Derivatives are often used for hedging, speculation or arbitrage. Investment companies can face some risks when an employee who has a mandate to hedge or to look for arbitrage opportunities may overestimate his capabilities and become a speculator. In 2000 Jerome Kerviel became a member of Societe General (SocGen) and started working in the compliance area. After 5 years he was promoted and became a junior trader in the bank’s Delta One products team. Mostly Kerviel traded equity indices such as the Euro Stoxx 50, German DAX index and French CAC 40. He had to concentrate on search of arbitrage opportunities. Arbitrage often arises if equity index future prices were not consistent with the prices of the shares constituting the index or if a futures contract on an equity index has been trading for different prices on two different exchanges.
Kerviel’s knowledge of the bank’s procedure helped him to create an appearance that he was working with arbitrage opportunities, while most of his work was to speculate. He had large bets in the trend in which the indices would move, and tried to look like he was hedged by creating fictitious trades. At the end of his trader’s career he had tens of millions of Euros of unhedged positions.
Finally in 2008, his speculative trading was revealed. SocGen had loss of more than 4,9 billion Euros from his unauthorized trading. At that time it was the biggest loss created by speculative and fraudulent activity in the history of time.

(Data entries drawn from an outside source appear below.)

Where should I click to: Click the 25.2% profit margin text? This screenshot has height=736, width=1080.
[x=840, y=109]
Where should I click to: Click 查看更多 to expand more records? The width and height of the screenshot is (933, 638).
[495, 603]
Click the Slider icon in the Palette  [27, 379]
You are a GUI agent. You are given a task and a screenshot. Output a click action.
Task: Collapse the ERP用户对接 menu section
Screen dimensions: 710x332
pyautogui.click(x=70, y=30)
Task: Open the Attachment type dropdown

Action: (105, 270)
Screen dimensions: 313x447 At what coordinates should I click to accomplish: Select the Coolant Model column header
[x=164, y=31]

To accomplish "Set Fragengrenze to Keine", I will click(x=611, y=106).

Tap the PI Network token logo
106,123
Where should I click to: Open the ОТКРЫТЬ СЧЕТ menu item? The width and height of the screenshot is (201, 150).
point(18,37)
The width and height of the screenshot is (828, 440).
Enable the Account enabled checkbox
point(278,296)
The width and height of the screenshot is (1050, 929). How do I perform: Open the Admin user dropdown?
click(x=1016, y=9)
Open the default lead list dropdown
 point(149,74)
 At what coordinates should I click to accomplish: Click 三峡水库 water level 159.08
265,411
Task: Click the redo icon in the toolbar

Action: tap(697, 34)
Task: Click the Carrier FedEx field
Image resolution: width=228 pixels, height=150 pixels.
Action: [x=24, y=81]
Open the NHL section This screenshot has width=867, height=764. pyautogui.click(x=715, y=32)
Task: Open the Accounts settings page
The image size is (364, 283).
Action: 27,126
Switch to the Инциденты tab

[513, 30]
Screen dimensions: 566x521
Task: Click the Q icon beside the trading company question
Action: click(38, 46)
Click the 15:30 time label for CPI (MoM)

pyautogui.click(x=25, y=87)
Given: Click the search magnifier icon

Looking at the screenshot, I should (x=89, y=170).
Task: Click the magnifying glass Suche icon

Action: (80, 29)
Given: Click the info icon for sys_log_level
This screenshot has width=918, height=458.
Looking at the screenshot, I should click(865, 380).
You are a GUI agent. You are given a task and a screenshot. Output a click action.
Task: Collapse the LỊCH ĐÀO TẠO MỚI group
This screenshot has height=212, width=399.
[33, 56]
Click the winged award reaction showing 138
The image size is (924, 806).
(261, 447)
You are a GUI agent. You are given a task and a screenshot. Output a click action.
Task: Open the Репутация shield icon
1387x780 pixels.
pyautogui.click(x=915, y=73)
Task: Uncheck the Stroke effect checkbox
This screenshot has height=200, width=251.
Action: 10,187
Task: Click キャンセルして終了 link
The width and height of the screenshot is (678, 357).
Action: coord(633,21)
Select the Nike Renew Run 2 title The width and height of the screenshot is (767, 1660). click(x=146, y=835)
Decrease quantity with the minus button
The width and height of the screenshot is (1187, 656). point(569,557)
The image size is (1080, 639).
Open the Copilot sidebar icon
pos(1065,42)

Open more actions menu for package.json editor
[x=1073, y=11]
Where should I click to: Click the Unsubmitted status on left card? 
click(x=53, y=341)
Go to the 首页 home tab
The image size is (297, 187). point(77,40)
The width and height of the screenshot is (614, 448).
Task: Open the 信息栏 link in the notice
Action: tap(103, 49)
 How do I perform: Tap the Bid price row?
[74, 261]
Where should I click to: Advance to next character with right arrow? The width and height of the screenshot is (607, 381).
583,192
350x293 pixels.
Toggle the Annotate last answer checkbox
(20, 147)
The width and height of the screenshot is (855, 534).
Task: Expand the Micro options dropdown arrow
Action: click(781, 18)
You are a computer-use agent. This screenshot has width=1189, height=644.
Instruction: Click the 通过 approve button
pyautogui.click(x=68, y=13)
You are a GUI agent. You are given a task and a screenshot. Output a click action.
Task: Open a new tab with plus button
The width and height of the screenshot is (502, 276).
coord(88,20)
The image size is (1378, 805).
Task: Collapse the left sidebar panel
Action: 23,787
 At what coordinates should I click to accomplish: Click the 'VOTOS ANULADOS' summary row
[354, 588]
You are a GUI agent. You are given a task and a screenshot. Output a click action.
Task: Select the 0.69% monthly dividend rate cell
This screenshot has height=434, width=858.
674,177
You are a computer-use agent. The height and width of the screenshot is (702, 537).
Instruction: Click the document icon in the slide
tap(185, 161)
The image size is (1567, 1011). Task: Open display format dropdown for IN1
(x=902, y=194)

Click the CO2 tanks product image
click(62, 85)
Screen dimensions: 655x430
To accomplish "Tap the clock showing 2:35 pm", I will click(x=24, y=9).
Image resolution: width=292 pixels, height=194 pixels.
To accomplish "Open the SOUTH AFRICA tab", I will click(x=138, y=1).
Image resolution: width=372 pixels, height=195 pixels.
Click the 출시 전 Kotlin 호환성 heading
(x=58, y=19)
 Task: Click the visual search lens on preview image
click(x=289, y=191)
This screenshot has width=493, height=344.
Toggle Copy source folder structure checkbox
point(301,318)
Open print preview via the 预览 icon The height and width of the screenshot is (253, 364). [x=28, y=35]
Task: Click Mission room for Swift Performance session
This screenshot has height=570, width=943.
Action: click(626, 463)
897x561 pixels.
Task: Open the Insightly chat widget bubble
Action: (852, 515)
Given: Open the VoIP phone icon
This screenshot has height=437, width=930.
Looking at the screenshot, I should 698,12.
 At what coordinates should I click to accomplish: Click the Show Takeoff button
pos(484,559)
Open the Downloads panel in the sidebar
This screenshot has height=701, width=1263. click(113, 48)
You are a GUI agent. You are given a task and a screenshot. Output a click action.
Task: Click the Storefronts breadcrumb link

Looking backwards through the history there have been more fraudulent activities with spectacular losses. In 1990s, Barings Bank had an employee, Nick Leeson, who worked in very similar position as Jerome Kerviel. His job was to look for arbitrage positions at Nikkei 225 futures quotes in Osaka and Singapore. However, he found a way to make huge bets in the direction of the Nikkei 225 using options and futures. His actions caused a loss of more than $1 billion as well as destroyed Barings Bank. In 2002, Allied Irish Bank revealed John Rusnak’s unauthorized foreign exchange trading with a loss of $700 millions. Consequences of such risky unauthorized trading are always very painful and it is very important to define unambiguous limits for traders and then monitor their actions very carefully.